V«A mí me pasó algo parecido —explica Milyedi—. Al principio me quedé a vivir en casa de una viejita. Gladys Montalvo es su nombre. Después nos alojaron en una villa; pero cada vez que tenía un tiempo, volvía a la casa de Gladys. Esa también es mi mamá».
Danger Castillo Verdecia. Danger: «Con el combustible, uno aprendió a conocer a la gente. Empezamos a diferenciar quién es el que te quiere de verdad y cuál es el que se te acerca, haciéndose buena gente, para luego enredarte por abajo y embarcarte en un negocio. Con el paso del tiempo se notó el cambio hacia nosotros. Se dieron cuenta que no veníamos a hacer daño. Pero para esa fecha, yo era otro. Antes todo lo resolvía a gritos. Cuando iba a discutir era a base de manoteos. No era muy medido que digamos. Y cuando llegó la faena en los servicentros, tuve que aprender a controlarme. Al comienzo quería reventar. Luego descubrí que con el autocontrol miraba mejor las cosas y hasta salía más rápido de los problemas. Me di cuenta de que el mundo no se puede arreglar a base de trompones.
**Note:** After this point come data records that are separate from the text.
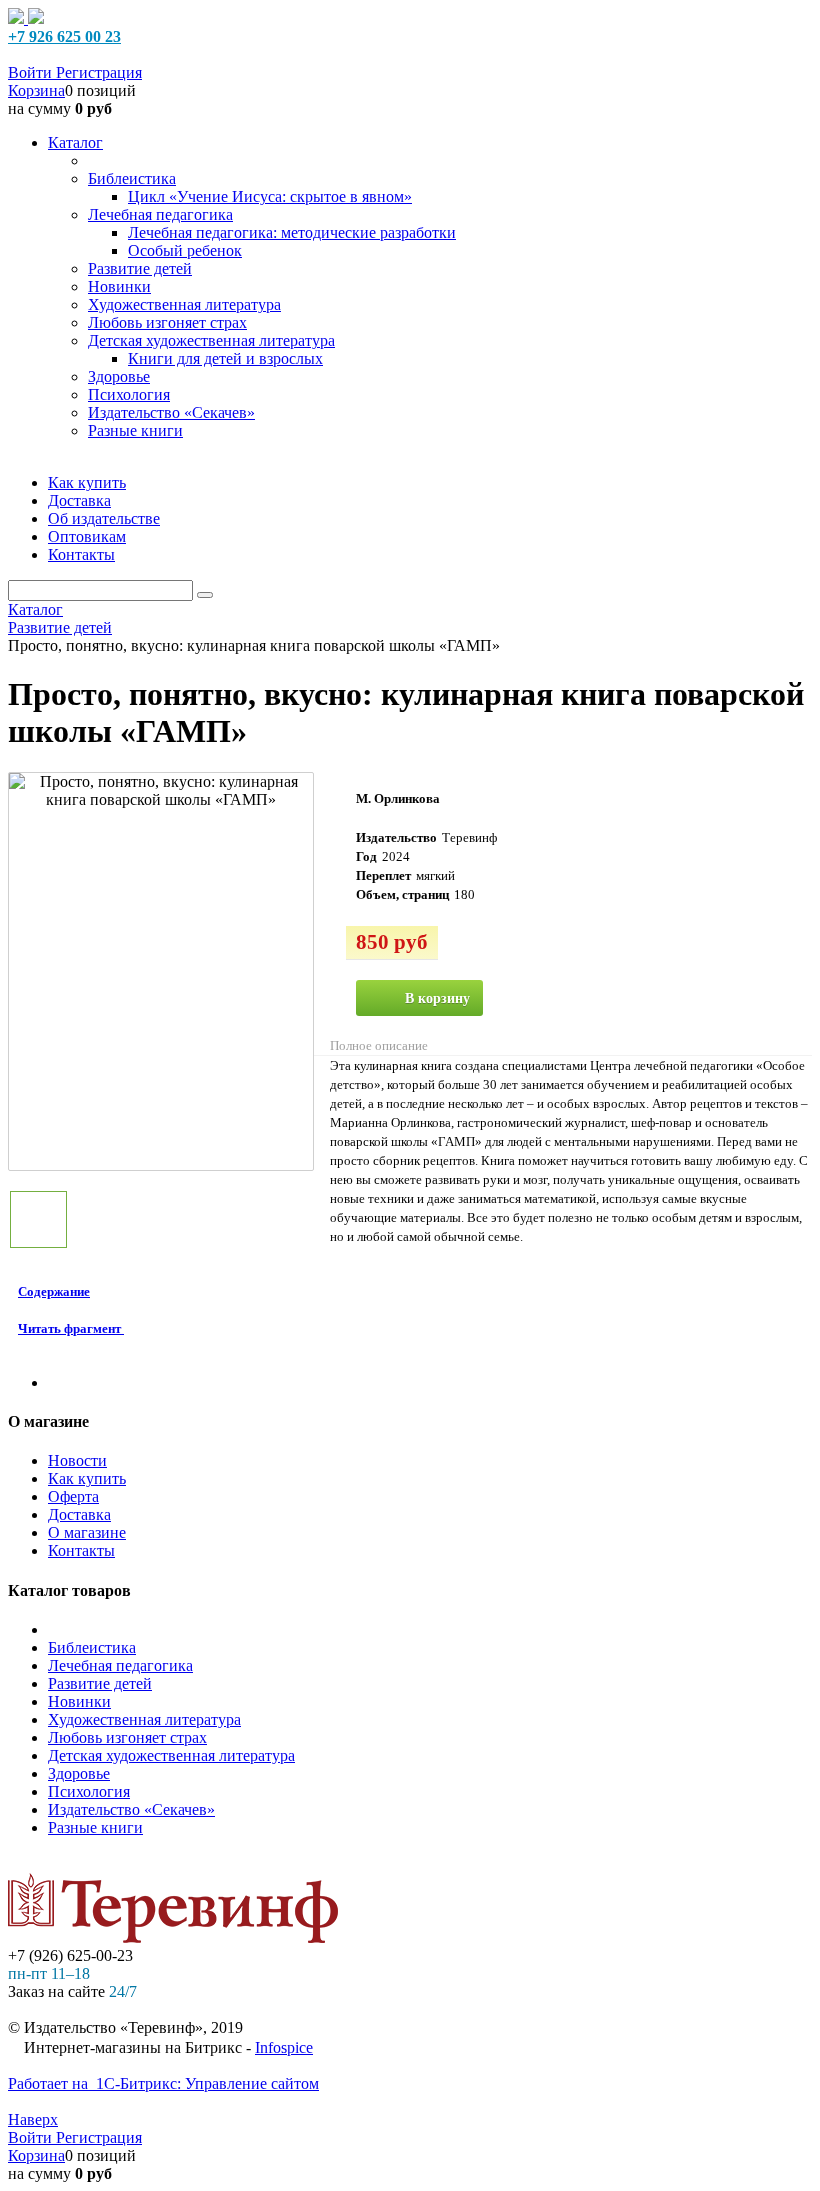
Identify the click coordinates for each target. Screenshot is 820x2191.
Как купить (87, 1478)
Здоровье (79, 1773)
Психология (89, 1791)
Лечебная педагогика (120, 1665)
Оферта (73, 1496)
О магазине (87, 1532)
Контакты (81, 1550)
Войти (32, 72)
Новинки (79, 1701)
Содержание (54, 1291)
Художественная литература (144, 1719)
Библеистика (92, 1647)
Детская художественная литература (171, 1755)
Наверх (33, 2119)
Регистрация (99, 72)
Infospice (284, 2047)
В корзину (437, 998)
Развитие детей (100, 1683)
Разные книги (95, 1827)
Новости (77, 1460)
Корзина (36, 90)
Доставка (79, 1514)
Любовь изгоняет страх (127, 1737)
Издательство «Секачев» (131, 1809)
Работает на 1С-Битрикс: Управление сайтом (163, 2083)
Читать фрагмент (69, 1328)
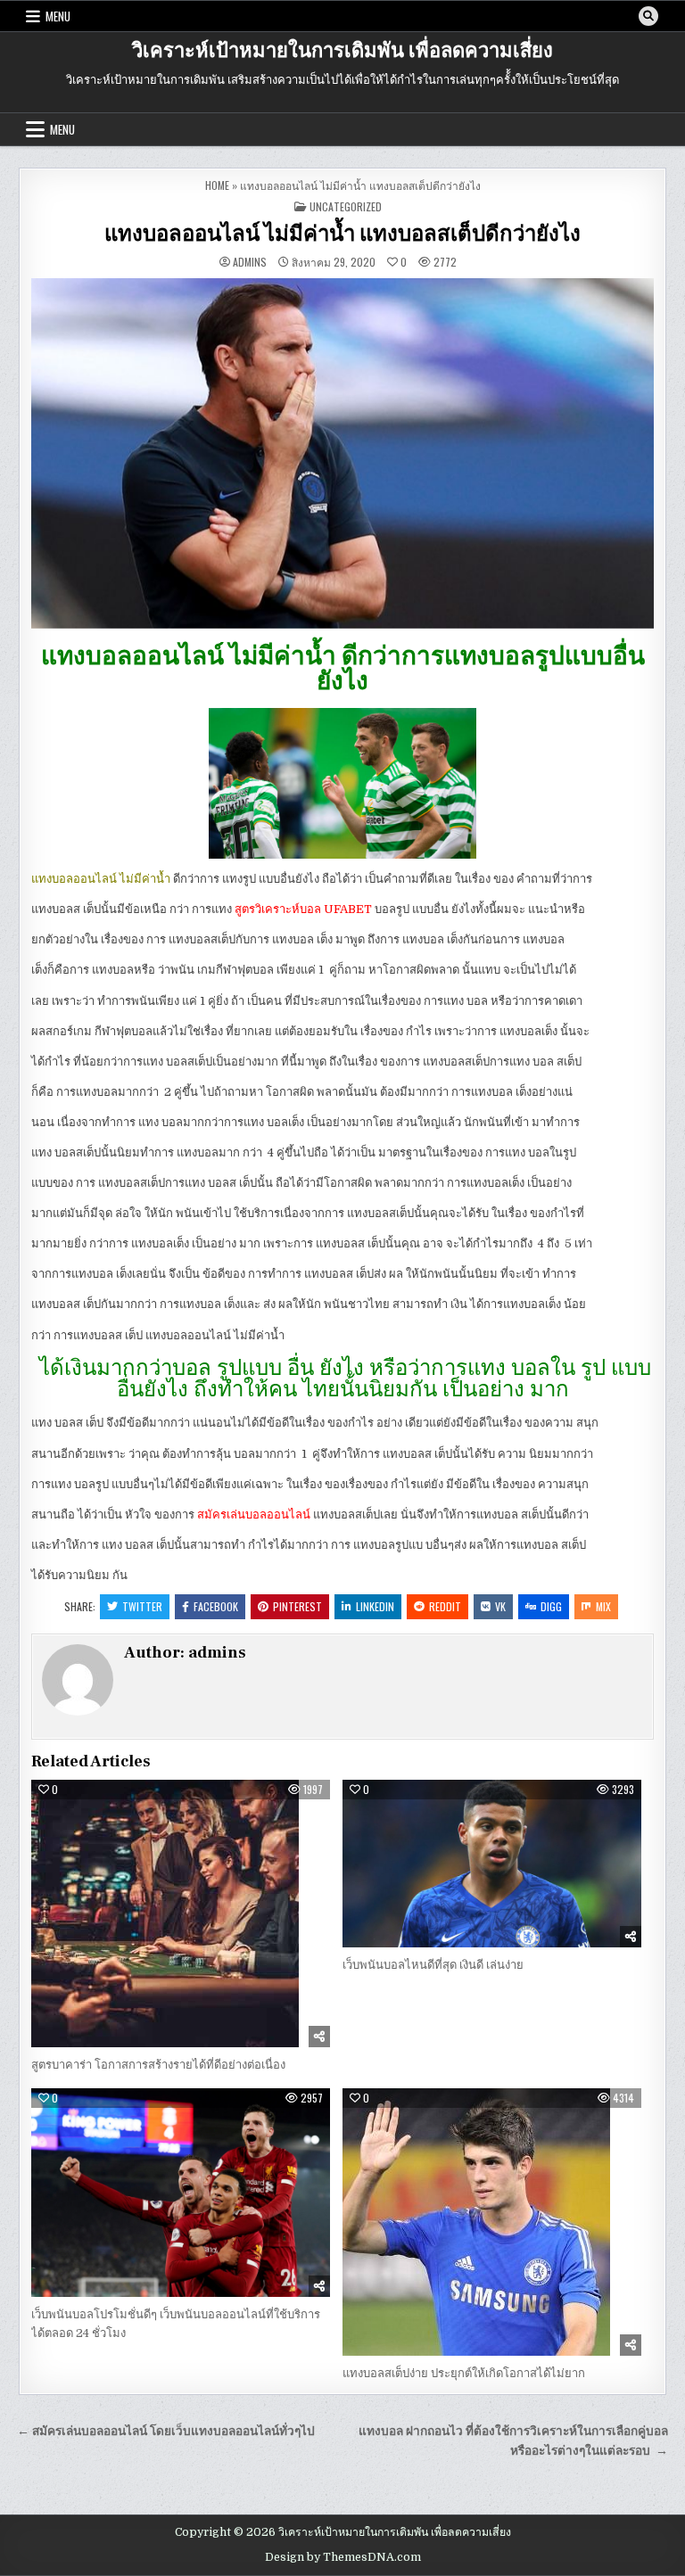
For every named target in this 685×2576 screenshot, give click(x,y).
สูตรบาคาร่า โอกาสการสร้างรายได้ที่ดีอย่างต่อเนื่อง (158, 2064)
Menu (57, 16)
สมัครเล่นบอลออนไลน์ (253, 1514)
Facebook (216, 1606)
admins (250, 262)
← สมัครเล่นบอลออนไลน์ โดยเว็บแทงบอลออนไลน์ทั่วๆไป (166, 2431)
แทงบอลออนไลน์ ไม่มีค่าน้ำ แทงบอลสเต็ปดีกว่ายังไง (342, 234)
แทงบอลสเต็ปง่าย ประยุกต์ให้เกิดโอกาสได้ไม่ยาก (465, 2373)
Por eso, en ocasiones, cuando estoy acostado, a punto de dormirme, me acuerdo de lo explotado que era antes y lo calmado que soy ahora, y no me queda más remedio que rascarme la cabeza y pensar: “Danger, ¿y tú quién eres?”».
VILisandra García Leiva. Lisandra: «Nunca imaginé que para subir una loma había que bajarse del carro y seguir a pie. En Buey Arriba, en la provincia de Granma, tuvimos que hacerlo varias veces. En otras nos pasamos los días completos sobre una carreta, atravesando montes donde solo había dos o tres casitas. Una vez llegamos a un caserío, allá por Guasimillas, un lugar con mucha tierra de color amarillo. La gente estaba acostada y a nosotros se nos cerraban los ojos por el cansancio; pensábamos que tendríamos que ponernos unos palitos ahí para que no se cerraran los párpados. Cuando nos vieron con las ollas eléctricas por poquito hacen una fiesta.
«Pero lo grande para mí fue en Güines. Tocamos en una casa y nos salió una viejita. Vivía sola desde hacía mucho tiempo y tenía las piernas enfermas. Ella nos miró, aguantada de la puerta, y preguntó: “¿Ustedes, qué desean?”. Le explicamos y ella empezó a mirarnos extrañada, como si estuviera perdida. Cogimos la caja con la olla eléctrica y se la pusimos delante. Cuando la sacamos, envuelta en el nylon y con el olor a nuevo, ella se echó de rodillas al piso. Nos tomó las manos y empezó a besarlas. Yo me quedé con la boca abierta y le dije: “¿Pero señora, qué usted está haciendo?”. Ella me acarició la cabeza y se apretó los labios. Tenía los ojos llenos de lágrimas, y me susurró: “Gracias, mi’ja..., gracias”».